Early Medieval British history (5th-6th Centuries) is known through its stories. From these stories, we can read about heroes and epic struggles, and clashes between opposing peoples and religious beliefs. Yet for a mind shaped by modern notions of rationality, it is easy to dismiss what we read as fairy-tales or as simply gibberish, and grant plausibility only to selected elements. Yet in doing so, it is easy to miss the value of those stories. Modern story telling is based upon retelling a sequence of events that can be proven (or not easily disproven, as the case may be) and wrapping the events in a narrative – who did what, to whom, when, and why. Instead, early medieval stories can be read in reverse: a story-teller began with a narrative and fleshed it out with plausible sounding events. Therefore distinguishing fact from fiction, in a modern sense, is very difficult and often fruitless exercise.
Fifth and Sixth Centuries occurred in between two more well-known periods in British history: the Roman period (43-410) and the Anglo-Saxon period (7th to 11th Centuries). Therefore study of the early medieval period can suffer from simple neglect – it is often glossed over as simply a ‘book end’ to close off one period or to indicate the beginning of the next period. Alternatively, it can be studied using the sources of one period or the other, with uncritical appreciation of the differences between Roman and Medieval story-telling.
History as Story-telling
The study of history is an intellectual activity, in which the ‘past’ is distinguished from the ‘present’ and the past is knowable through the study of facts. In philosophical terns, history is commonly a study of form and matter – form being the truth about what really happened, knowable by systematic study of various forms of evidence; and matter being the wrapping of hearsay, bias and prejudice that comprise a story that confuses and distorts an accurate view of the past. Historians, for example, focus on written evidence – and favour documents created by ‘reliable’ authors, such as bureaucrats and educated people versus ‘unreliable’ authors, such as prejudiced observers or reporters of rumours and hearsay. When studying modern history, historians have access typically to copious quantities of written evidence – government bureaucratic archives, newspapers, and private papers of informed observers. It is therefore relatively straight-forward to sift and sort the evidence, stripping the ‘facts’ from the sources and cross-reference the facts (to substantiate them) with evidence from other sources. The facts are the forms which are contained within, but independent of, the sources (‘matter’).

» **Exercise prompt**
List the kinds of written evidence that, according to the passage on early medieval British history, historians of modern history typically have access to. The records that follow were drawn from a separate source.

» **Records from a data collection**

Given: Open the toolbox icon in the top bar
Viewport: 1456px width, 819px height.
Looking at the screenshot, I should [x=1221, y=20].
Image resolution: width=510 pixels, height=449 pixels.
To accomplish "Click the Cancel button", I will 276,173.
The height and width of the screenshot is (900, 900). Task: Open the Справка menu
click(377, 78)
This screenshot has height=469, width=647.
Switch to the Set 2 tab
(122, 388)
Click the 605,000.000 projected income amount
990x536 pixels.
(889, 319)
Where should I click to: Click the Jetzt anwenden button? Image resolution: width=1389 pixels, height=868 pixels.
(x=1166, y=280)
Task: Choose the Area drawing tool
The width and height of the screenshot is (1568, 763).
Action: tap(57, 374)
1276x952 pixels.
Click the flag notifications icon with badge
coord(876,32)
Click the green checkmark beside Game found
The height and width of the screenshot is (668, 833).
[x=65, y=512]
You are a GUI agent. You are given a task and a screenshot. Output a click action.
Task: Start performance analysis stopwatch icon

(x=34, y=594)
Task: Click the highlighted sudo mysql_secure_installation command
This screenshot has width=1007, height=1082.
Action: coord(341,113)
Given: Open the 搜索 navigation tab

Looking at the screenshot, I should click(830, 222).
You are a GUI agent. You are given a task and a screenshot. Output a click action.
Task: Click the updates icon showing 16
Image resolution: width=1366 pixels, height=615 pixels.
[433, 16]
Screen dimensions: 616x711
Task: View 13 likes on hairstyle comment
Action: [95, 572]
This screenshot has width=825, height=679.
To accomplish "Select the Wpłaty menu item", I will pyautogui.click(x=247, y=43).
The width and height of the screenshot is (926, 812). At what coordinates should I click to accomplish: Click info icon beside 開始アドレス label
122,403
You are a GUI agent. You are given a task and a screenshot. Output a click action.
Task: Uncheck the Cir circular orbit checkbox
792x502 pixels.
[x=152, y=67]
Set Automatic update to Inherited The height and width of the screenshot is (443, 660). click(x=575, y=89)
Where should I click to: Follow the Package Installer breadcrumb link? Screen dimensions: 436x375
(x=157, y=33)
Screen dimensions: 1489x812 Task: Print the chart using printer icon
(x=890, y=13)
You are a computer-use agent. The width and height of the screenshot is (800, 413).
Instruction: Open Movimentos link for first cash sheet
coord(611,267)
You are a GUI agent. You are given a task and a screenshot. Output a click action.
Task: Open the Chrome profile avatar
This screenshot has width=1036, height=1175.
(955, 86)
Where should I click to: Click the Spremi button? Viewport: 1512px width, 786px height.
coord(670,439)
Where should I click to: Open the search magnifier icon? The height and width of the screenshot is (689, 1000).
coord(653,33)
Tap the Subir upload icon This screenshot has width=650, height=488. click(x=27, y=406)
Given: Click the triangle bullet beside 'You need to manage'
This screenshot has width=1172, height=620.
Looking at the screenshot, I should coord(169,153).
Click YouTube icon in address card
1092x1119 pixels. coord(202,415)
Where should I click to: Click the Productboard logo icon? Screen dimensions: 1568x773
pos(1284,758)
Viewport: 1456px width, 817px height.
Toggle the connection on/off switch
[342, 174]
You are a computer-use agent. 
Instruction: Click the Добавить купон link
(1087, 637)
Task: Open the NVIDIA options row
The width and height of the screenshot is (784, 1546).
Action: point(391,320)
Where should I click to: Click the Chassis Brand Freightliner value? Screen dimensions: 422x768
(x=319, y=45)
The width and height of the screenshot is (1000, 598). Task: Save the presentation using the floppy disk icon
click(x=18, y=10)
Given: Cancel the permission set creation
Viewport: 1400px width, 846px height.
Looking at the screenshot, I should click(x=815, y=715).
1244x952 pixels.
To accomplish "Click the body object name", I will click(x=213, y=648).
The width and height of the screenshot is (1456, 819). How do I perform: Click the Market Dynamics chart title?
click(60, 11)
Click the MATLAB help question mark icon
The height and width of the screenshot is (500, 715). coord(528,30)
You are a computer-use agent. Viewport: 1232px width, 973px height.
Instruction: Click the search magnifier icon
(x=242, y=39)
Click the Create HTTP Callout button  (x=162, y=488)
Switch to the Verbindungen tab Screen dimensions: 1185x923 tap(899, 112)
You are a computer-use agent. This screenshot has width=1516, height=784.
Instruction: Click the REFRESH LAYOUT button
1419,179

» **Solution**
Government bureaucratic archives, newspapers, and private papers of informed observers.